Source extract:
— Start —

The Criterion Collection’s 4K Ultra HD + Blu-ray of Le samouraï is the company’s third go-round with this audience-pleasing favorite, this time in a new 4K digital restoration. As as Criterion’s usual modus operandi for 4K, the package consists of one UHD disc and one standard Blu-ray. Each has the new encoding of the film and the Blu-ray carries most of the special features.
The 4K image is a refinement of the already-impressive Blu-ray restoration we saw seven years ago. The extras tell us that Melville was looking for a ‘black and white in color’ feel, and the silvery-blue design of the nightclub bears this out. The overcast streets cooperate with the visual theme as well. Melville had already made at least one feature in color (L’aîné des Ferchaux), but the look of Le samouraï is a better fit with the director’s temperament.
In the increased contrast of 4K the color contrasts are even more acute: the dank and stained hallways of Jef’s boarding house versus his client’s sleek showcase apartment. Many of Melville’s interiors were constructed in his studio. We most remember the stark beauty of Alain Delon against the sidewalks and Metro stations. Soft rain falls on the streets of Paris …
Criterion has been tuning their package of extras since 2005. Melville’s critical exponents Rui Nogueira and Ginette Vincendeau sit for lengthy analytical interview featurettes. Another piece pulls together French television interviews spread over the years, from Melville, Delon, Nathalie Delon, Francois Périer and Cathy Rosier. Melville is seen talking to a TV news camera outside the ruins of his film studio, which burned down during the making of Le samouraï. The business conspiracy he blames sounds like a good subject for a Melville movie. A long trailer is also included.

— End —

Provided data:
— Start —

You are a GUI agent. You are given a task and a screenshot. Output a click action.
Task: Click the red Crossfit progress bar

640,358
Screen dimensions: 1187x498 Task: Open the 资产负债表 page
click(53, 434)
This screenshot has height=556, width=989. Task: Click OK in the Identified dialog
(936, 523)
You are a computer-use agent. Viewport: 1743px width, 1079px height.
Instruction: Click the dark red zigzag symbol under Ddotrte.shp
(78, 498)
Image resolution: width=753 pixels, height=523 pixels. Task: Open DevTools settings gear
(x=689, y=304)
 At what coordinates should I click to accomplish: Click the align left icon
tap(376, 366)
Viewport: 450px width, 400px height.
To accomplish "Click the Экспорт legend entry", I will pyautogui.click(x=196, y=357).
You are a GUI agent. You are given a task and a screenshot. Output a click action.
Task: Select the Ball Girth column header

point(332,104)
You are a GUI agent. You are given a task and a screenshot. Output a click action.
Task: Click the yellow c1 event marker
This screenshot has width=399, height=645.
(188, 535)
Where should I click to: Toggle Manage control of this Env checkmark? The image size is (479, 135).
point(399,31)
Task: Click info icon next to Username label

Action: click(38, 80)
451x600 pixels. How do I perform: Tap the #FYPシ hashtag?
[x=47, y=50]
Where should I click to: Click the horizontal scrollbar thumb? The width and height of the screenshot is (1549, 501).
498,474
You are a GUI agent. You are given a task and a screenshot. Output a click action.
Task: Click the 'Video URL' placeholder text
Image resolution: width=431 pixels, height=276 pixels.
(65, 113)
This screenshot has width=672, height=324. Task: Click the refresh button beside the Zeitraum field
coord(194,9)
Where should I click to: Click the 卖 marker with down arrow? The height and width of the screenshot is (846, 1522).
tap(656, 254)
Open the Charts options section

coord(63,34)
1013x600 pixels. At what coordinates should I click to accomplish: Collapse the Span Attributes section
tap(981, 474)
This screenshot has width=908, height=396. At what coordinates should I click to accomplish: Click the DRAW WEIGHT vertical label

— End —

What to do:
1. Reproduce the rows verbatim, from the line containing "1013x600 pixels. At" through the end of the rows.
2. Continue the review of the Criterion 4K release of Le samouraï from the point where it ends.

Answers for this exercise:
1.
1013x600 pixels. At what coordinates should I click to accomplish: Collapse the Span Attributes section
tap(981, 474)
This screenshot has width=908, height=396. At what coordinates should I click to accomplish: Click the DRAW WEIGHT vertical label

2.
From the 2011 Blu-ray comes a featurette about the long friendship between director Melville and actor Alain Delon. The 30-page insert booklet contains perceptive essays by David Thomson and Melville fan John Woo, and interview excerpts with Melville.
Reviewed by Glenn Erickson

Le samouraï
4K Ultra HD + Blu-ray rates:
Movie: Excellent
Video: Excellent
Sound: Excellent
Supplements:
Interviews with Melville and actors Alain Delon, François Périer, Nathalie Delon, Cathy Rosier; writer-critics Rui Nogueira and Ginette Vincendeau
Short documentary Melville-Delon: D’honneur et de nuit (2011)
Trailer
Insert pamphlet with essays by David Thomson and John Woo, and excerpts from Rui Nogueira’s book Melville on Melville.
Deaf and Hearing-impaired Friendly? YES; Subtitles: English (feature only)
Packaging: One Blu-ray in Keep case
Reviewed: July 29, 2024
(7164samo)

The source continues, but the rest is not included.